If you are having problems with this, see our article on what to do when metrics don't track correctly.
An easy way to share your variation designs with stakeholders is to send a share link. However, visitors who enter through the force variation will only see the variation you selected on the specified page; they won’t be able to navigate through multi-page experiments. If you're making changes to multiple pages, use the appropriate link or QR code of that specific page.
Advanced QA steps
Once your experiment passes these basic QA checks, we recommend doing a final round of QA with the experiment running live. If you run the experiment in either a development environment (with no live traffic) or in a production environment with a test cookie approach, you can prevent visitors from inadvertently seeing your experiment before you are satisfied it is ready.
Why bother running an experiment live at all? For one thing, it is an essential step for testing audience conditions, which the preview tool does not address. The test cookie approach gives you the power to view the experiment as your visitors would trigger events that will show up on the results page, and expose issues (for example, timing) that might otherwise slip under the radar.
If your company does not allow adding cookies to staging or production environments, you can still create heavy audience restrictions that will prevent you from showing the experiment to visitors while working through the QA process.

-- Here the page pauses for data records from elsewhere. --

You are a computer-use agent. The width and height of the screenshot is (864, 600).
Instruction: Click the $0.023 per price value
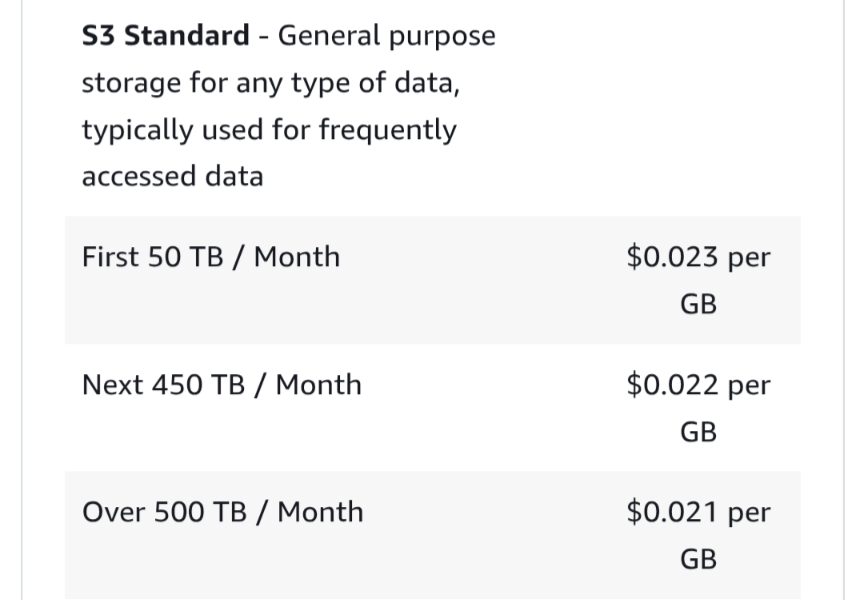pyautogui.click(x=698, y=257)
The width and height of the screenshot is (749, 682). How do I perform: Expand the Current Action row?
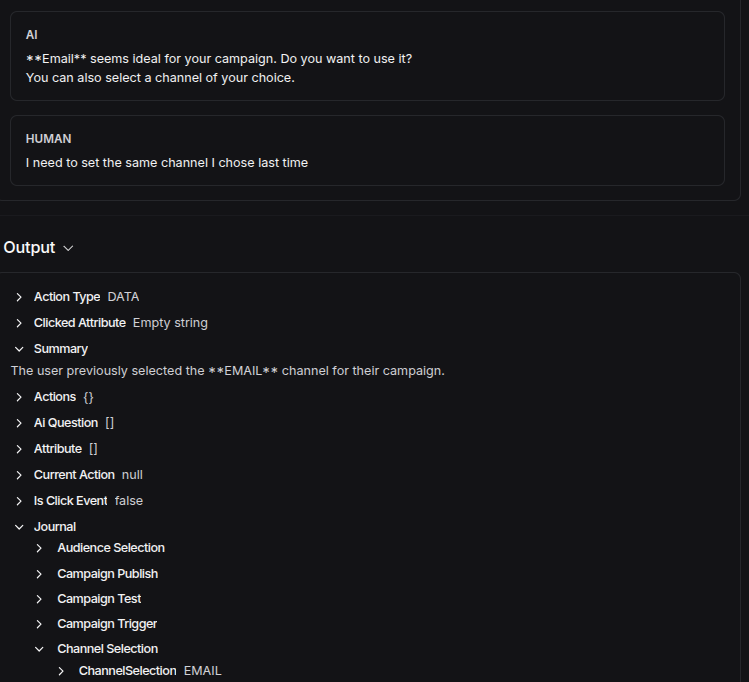[19, 475]
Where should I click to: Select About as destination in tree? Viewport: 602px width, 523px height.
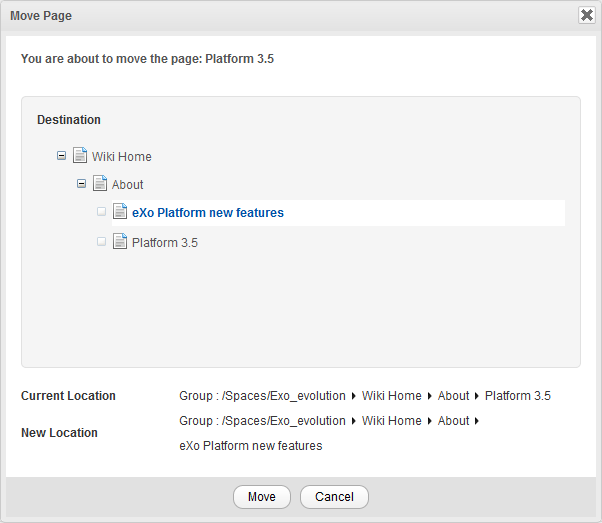coord(128,185)
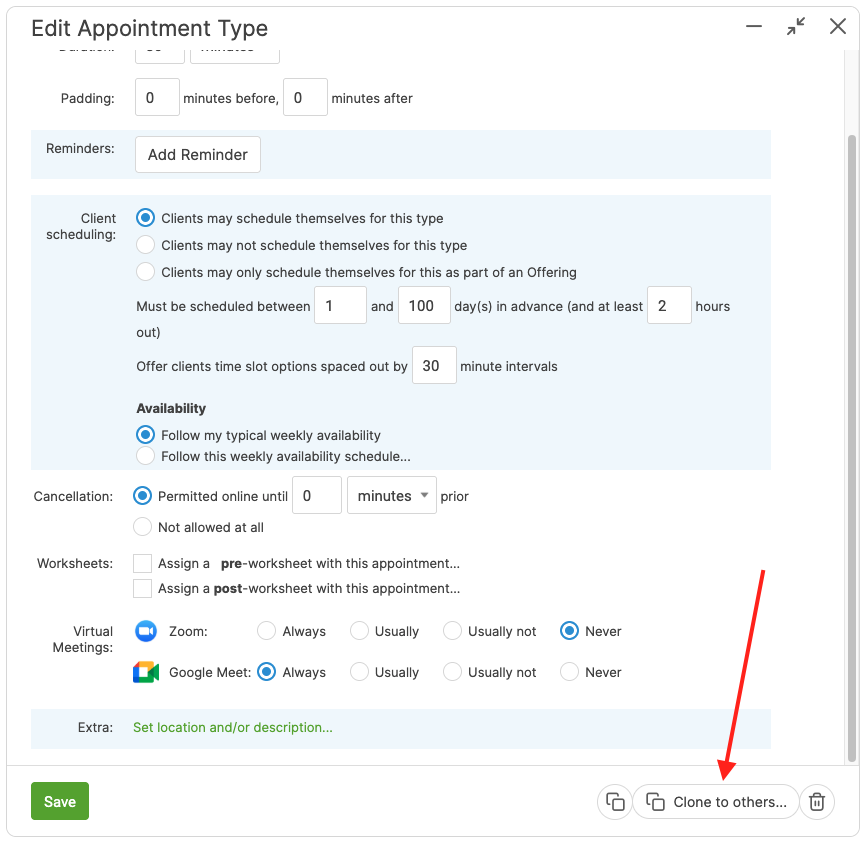Open 'Set location and/or description' link

pyautogui.click(x=233, y=728)
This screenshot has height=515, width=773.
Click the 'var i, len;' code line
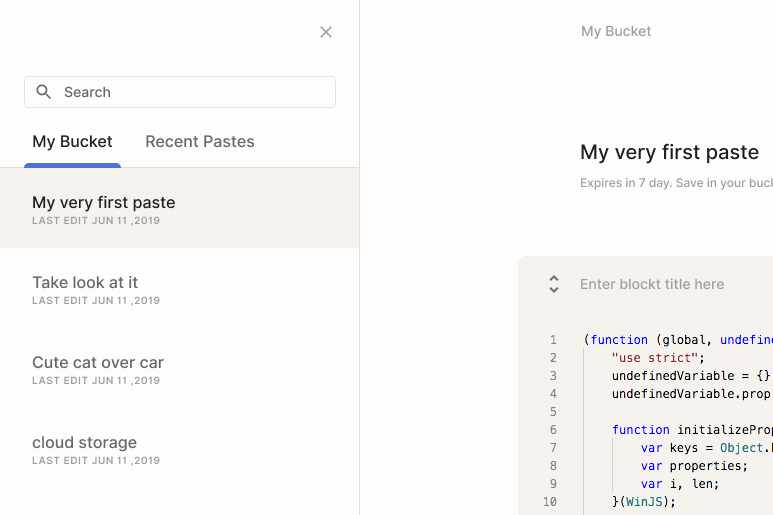pos(680,484)
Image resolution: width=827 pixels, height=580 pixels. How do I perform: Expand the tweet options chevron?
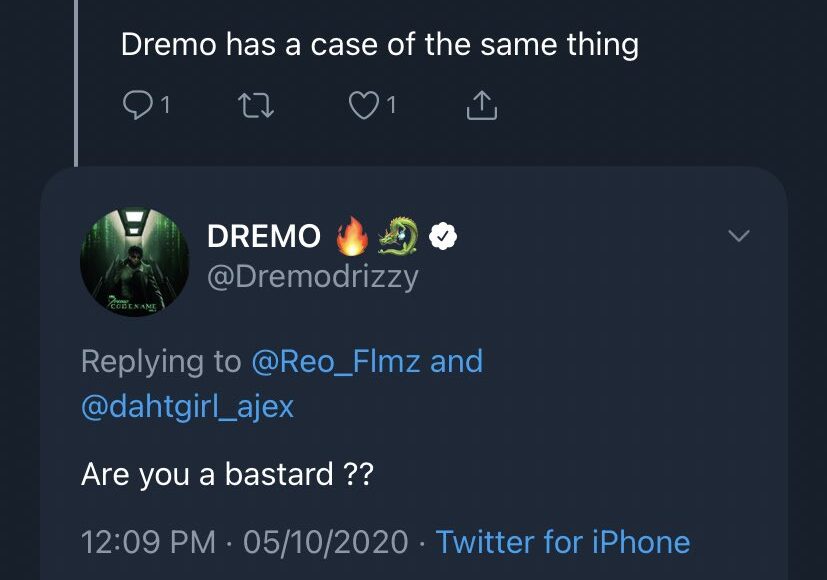[x=738, y=236]
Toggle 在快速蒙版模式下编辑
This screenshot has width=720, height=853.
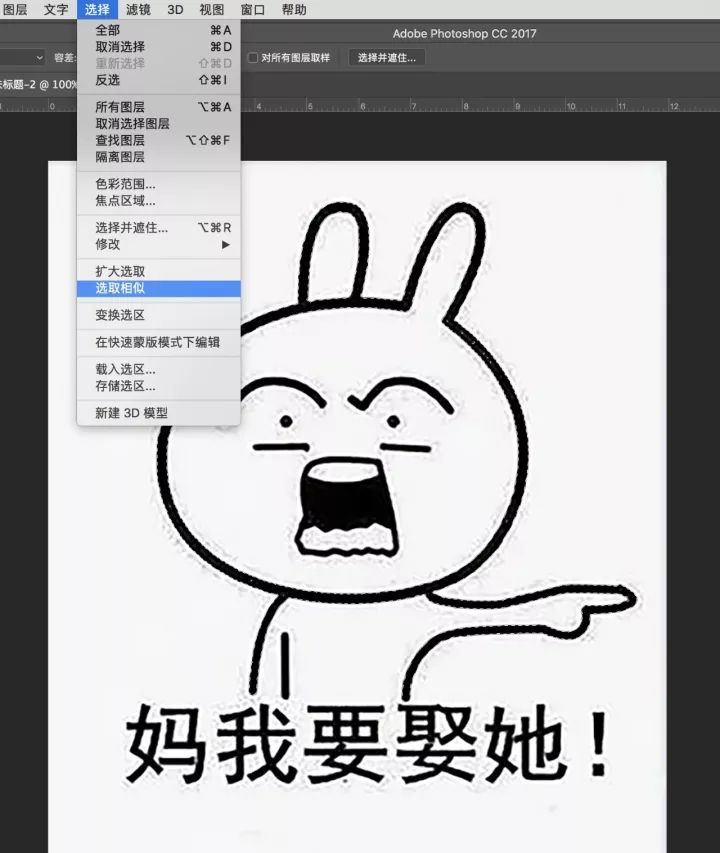click(x=158, y=342)
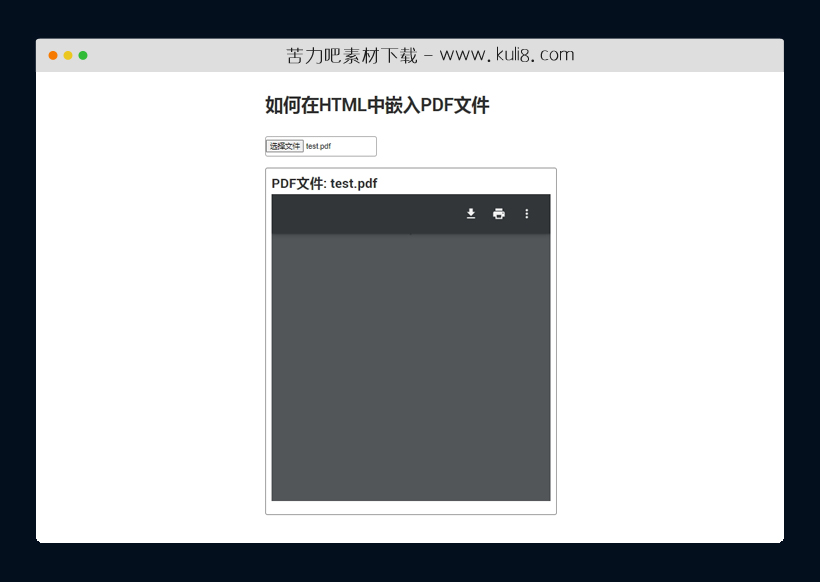This screenshot has height=582, width=820.
Task: Click the green traffic light dot
Action: 84,56
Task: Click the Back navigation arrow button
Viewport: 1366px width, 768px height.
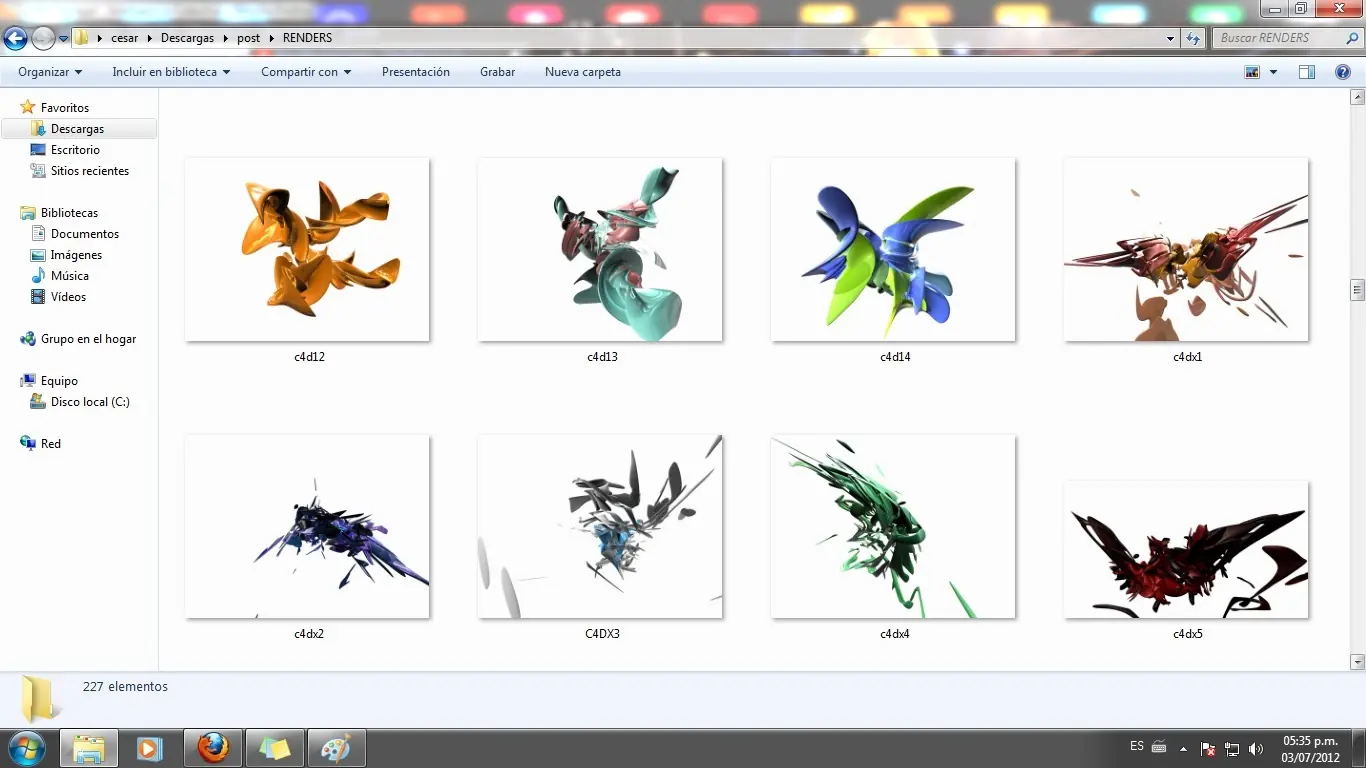Action: [x=15, y=39]
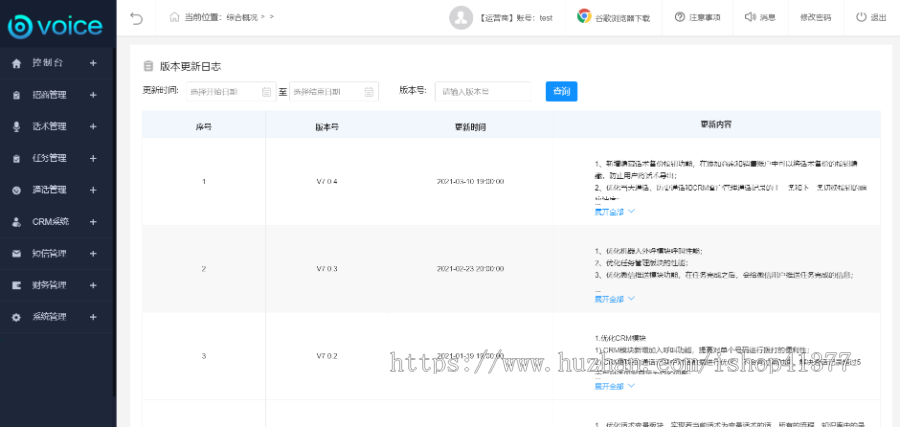Click the back arrow in the header

(137, 17)
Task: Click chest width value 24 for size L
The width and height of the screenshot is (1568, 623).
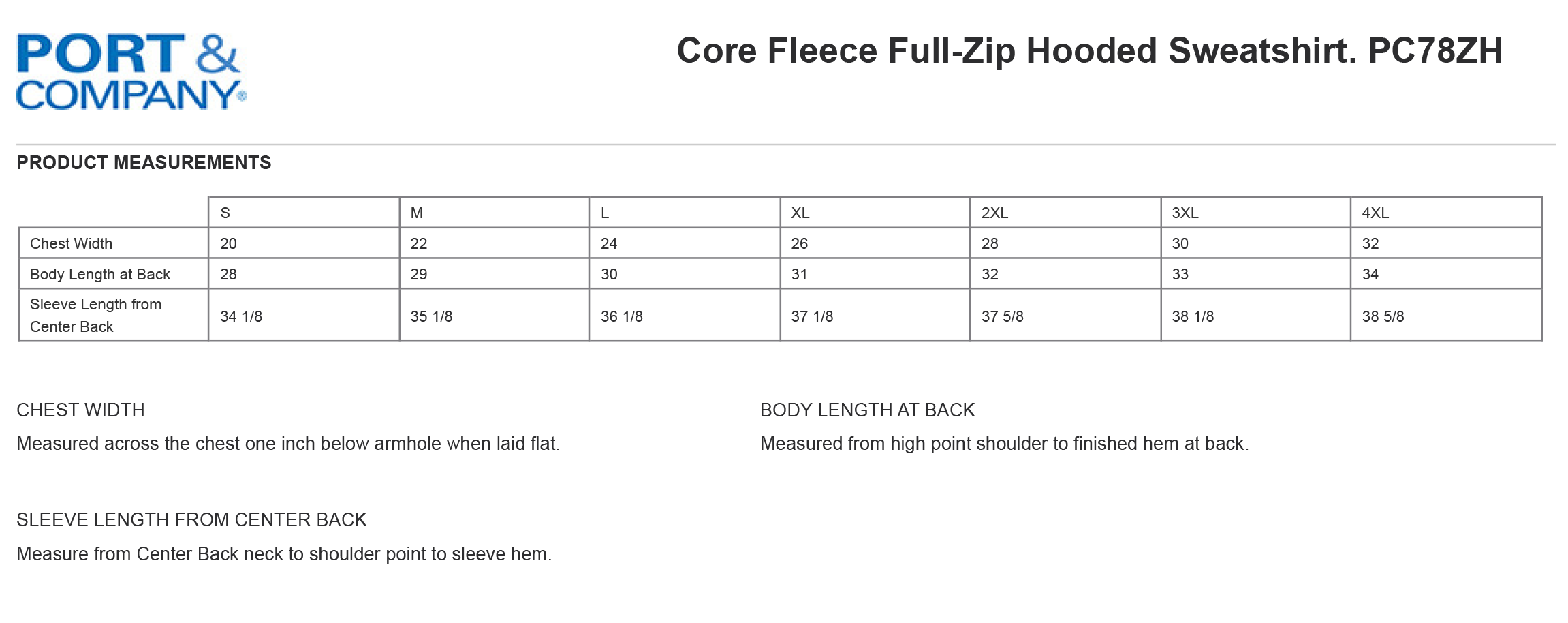Action: [x=609, y=243]
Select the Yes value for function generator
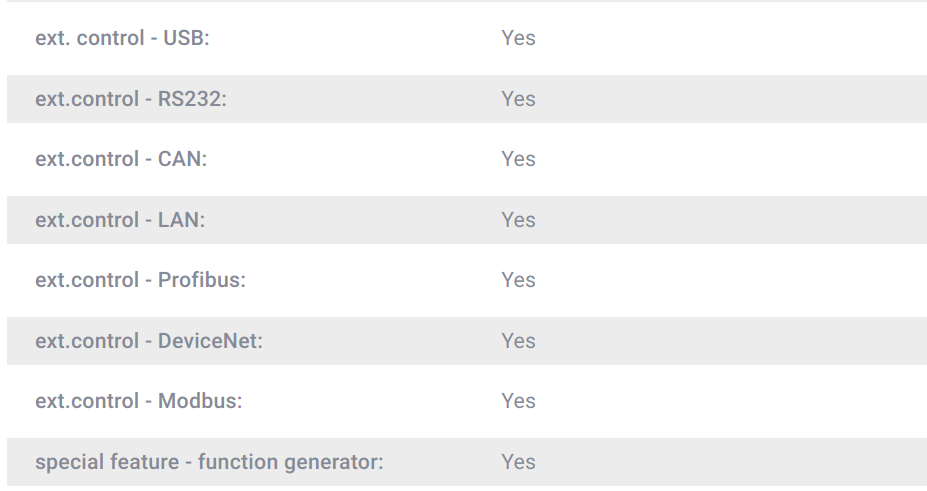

When doing QA on a live running experiment, it is advised to use a new incognito window for each evaluation. Optimizely Web Experimentation tracks visitors by storing data in the browser's local storage. To ensure that there is no previous session data, and no prior bucketing influencing your QA evaluation of the experiment, use a new incognito window to give you a clean slate.
Advanced event check
There may be times when you want to confirm both that an event is triggered, and that the Results page is receiving it. In the case of revenue or non-binary events, it may be important to confirm the correct value is passed in the API call. For these situations when the experiment is running, you can check if an event is firing live. Use the network events to check the values sent to Optimizely Web Experimentation as they happen.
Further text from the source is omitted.